The effect this has had on our listening habits is incalculable. It is, in a way, too early to tell yet. My job would be a lot harder without it, for one thing. But I also suspect that what it does is consolidate the BBC's audience share. You might have noticed that the words "whatever you want" in the sentence above refer only to BBC programmes. Of the other intelligent radio stations, only Resonance FM allows you to hear its programmes again. (You can still hear, as of time of writing, its 27 December broadcast of Christopher Smart's extraordinary poem "Jubilate Agno".)

Oneword Radio's website contains the following upsetting sentences: "The future of Oneword has been uncertain for some time now.
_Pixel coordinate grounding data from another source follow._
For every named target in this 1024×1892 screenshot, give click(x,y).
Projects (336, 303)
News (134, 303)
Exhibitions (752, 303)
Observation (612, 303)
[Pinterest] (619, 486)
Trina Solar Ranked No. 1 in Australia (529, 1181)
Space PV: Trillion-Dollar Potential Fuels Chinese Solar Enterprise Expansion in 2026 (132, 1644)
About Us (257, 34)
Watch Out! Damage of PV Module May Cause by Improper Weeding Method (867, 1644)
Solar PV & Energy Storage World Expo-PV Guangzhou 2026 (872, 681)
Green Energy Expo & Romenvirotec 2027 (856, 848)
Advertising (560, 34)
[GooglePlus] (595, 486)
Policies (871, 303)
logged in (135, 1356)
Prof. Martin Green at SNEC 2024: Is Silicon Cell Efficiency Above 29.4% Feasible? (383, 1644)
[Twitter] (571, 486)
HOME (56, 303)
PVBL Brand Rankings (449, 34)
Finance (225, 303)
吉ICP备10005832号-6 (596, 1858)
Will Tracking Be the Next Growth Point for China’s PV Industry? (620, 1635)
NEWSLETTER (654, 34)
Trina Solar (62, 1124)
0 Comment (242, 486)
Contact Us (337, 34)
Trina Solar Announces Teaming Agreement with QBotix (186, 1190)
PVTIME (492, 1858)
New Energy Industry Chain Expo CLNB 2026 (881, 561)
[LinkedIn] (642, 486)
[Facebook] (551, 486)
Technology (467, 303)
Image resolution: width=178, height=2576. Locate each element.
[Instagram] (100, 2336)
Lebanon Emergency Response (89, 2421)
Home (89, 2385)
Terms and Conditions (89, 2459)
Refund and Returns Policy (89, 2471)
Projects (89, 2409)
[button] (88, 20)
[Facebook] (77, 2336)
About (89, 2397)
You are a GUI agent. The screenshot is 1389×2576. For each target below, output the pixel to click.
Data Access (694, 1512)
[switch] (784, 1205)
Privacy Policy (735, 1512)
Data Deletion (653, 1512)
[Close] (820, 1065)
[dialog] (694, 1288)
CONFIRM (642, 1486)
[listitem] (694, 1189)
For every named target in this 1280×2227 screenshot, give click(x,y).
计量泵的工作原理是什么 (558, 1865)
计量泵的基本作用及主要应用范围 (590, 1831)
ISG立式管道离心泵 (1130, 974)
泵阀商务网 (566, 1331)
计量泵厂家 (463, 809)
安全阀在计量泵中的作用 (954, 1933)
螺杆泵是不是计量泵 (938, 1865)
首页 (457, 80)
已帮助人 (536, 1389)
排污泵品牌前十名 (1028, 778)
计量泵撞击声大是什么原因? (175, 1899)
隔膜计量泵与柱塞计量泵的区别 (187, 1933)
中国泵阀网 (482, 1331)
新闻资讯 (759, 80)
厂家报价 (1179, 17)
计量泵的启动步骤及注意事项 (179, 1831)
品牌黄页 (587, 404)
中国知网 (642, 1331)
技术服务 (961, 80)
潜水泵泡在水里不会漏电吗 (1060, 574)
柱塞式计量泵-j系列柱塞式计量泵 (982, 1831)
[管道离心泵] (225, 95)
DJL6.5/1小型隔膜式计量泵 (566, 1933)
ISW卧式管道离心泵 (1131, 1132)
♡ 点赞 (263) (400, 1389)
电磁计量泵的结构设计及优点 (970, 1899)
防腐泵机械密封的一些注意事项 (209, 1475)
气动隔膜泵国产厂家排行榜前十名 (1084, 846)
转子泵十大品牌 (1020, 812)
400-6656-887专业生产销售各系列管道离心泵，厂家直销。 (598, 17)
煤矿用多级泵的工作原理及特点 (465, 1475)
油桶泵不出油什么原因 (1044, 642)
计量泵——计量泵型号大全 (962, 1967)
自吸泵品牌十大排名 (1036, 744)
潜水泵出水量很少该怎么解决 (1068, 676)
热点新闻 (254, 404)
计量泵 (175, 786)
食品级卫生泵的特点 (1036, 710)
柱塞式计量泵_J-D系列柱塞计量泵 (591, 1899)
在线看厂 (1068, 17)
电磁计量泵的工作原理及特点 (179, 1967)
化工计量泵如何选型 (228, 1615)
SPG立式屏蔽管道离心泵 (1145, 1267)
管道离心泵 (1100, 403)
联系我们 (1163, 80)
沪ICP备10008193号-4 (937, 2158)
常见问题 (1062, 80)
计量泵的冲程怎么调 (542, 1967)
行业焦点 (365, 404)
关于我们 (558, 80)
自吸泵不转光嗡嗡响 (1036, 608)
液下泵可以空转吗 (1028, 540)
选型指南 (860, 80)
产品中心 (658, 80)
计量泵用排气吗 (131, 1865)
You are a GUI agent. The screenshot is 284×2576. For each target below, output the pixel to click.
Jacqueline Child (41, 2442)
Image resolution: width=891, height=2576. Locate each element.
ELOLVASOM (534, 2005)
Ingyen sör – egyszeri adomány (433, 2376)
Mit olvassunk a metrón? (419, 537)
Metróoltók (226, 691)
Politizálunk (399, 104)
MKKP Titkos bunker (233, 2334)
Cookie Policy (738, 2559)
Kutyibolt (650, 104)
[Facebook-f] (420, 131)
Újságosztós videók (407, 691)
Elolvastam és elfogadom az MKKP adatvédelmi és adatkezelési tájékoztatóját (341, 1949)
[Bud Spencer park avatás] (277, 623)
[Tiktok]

We are carrying out a strategic review which should see a resolution in the new year." It adds, ominously: "We have currently taken down the functionality of this site and the programme pages." (The owner of Oneword, UBC Media, has decided to abandon the station and concentrate on "business-to-business radio services operations", whatever the hell they are. I must say they don't sound like anything I'd be interested in.) You can, though, follow links to a few shows salvaged from the wreckage.

Meanwhile, the BBC has redesigned its Listen Again feature so that it looks all black and shiny, like something you'd get in a swanky car, and renamed itself the "iPlayer". One wonders to what end. Are we, perhaps, meant to think of the iPod? Is everything, one day, going to have to have a lower-case i in front of it before we wish to have anything to do with it?

This is the kind of thing that would not go down well, I imagine, with the new character in The Archers, Alistair's father, currently clogging up the home with his broken leg. He has been tormenting Shula by giving her child an air gun for Christmas, offering the Grundys the contents of her freezer, and teasing the vicar for being religious. He is the show's only intelligent character since Nelson Gabriel, which is going back some time. We salute him, and will miss him when he's gone.